┌──

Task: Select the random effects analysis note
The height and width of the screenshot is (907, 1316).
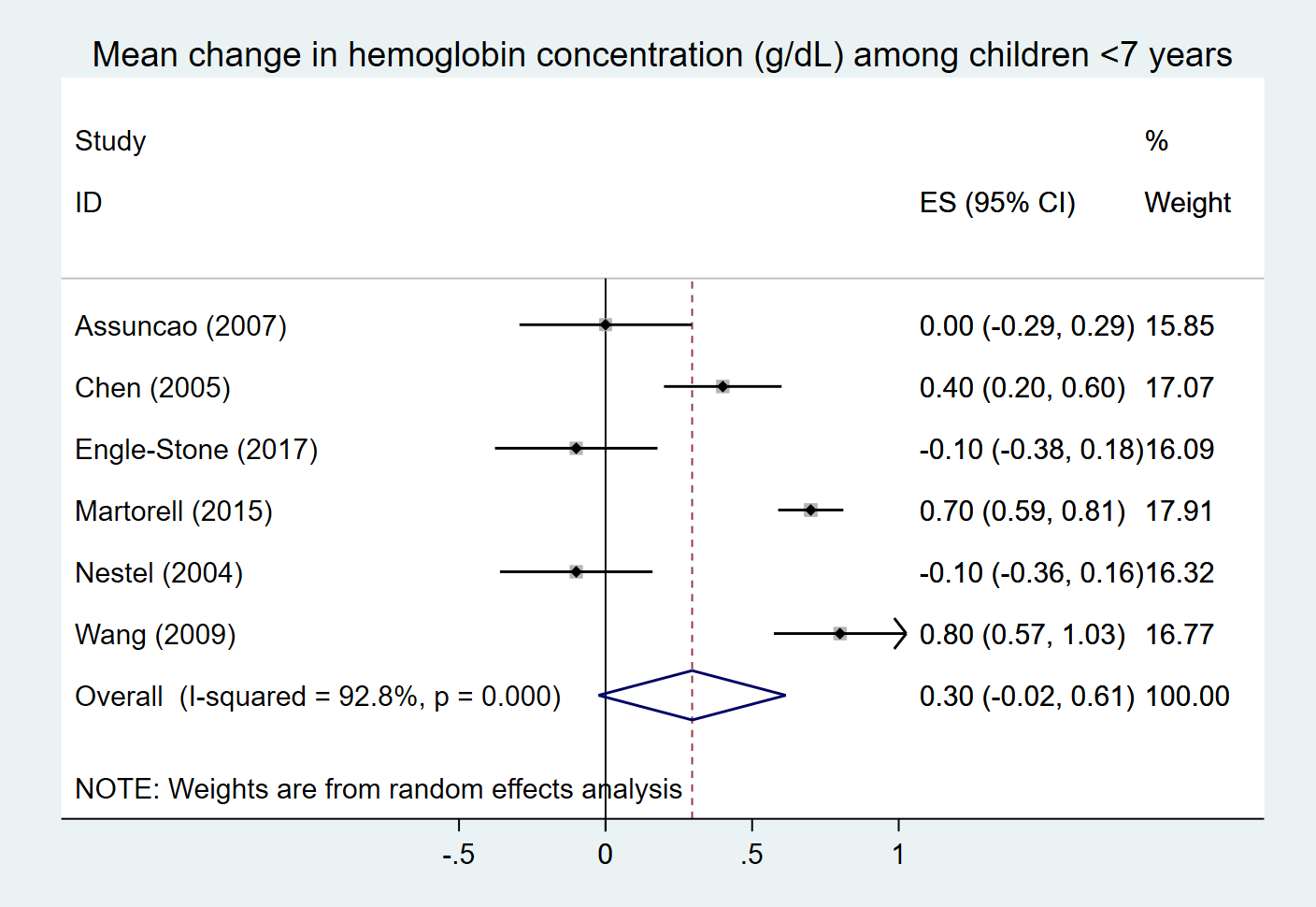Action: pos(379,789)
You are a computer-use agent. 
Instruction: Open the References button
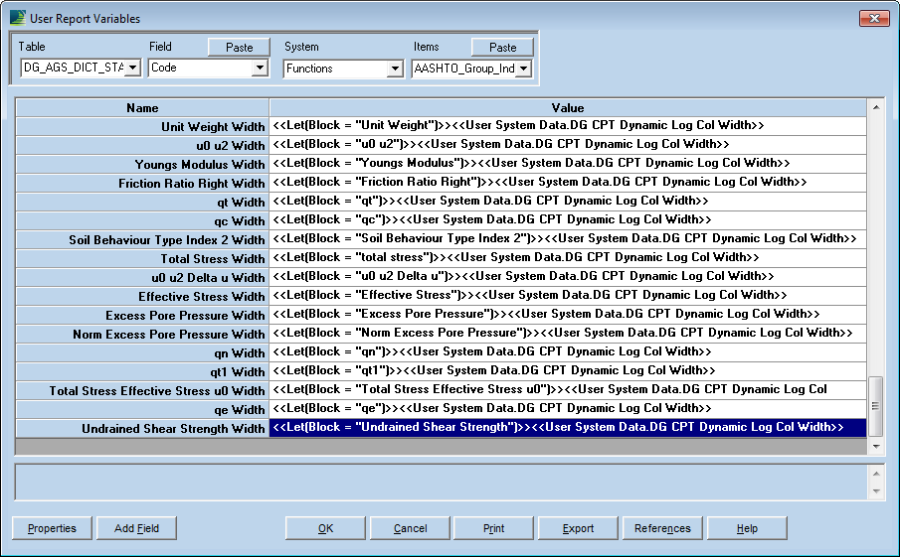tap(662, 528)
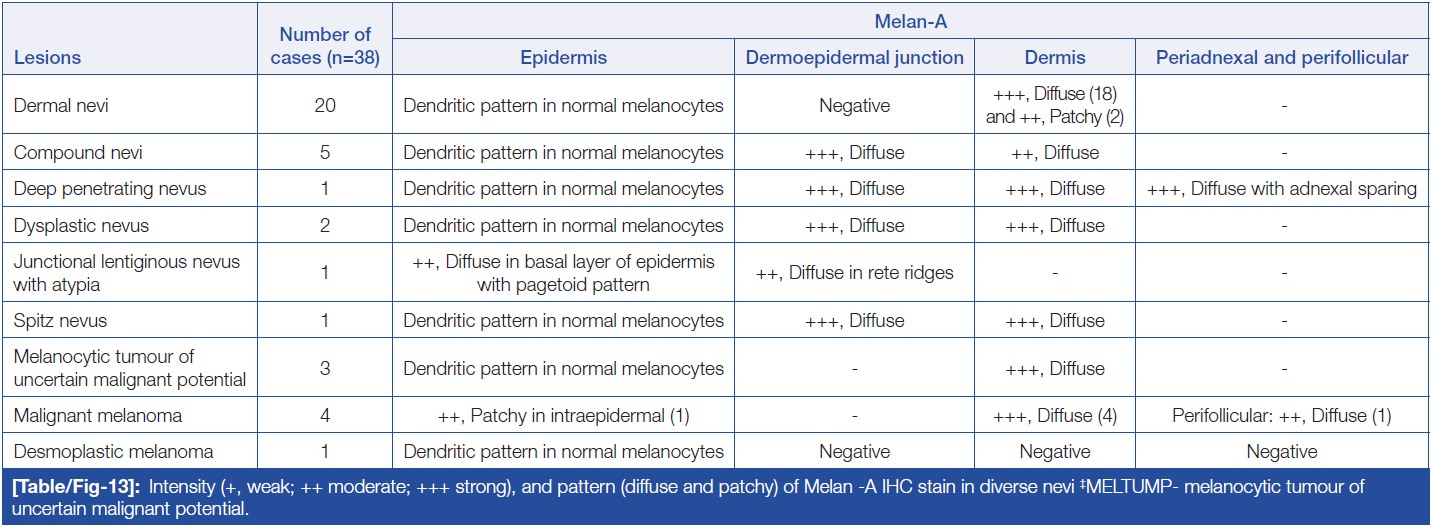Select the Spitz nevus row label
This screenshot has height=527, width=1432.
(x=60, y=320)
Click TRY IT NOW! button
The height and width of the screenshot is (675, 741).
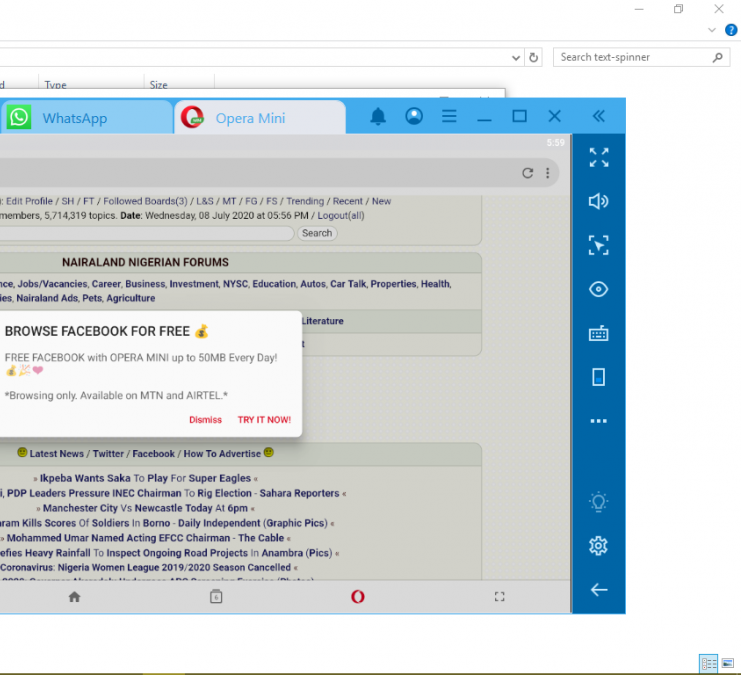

└──

What you need to retype is every line from the one that has "You are a computer-use agent." through the last line of the listing, both included, with the pictures left out.

You are a computer-use agent. 
Instruction: Open the References button
tap(662, 528)
Select the Spitz nevus row label
This screenshot has height=527, width=1432.
(x=60, y=320)
Click TRY IT NOW! button
The height and width of the screenshot is (675, 741).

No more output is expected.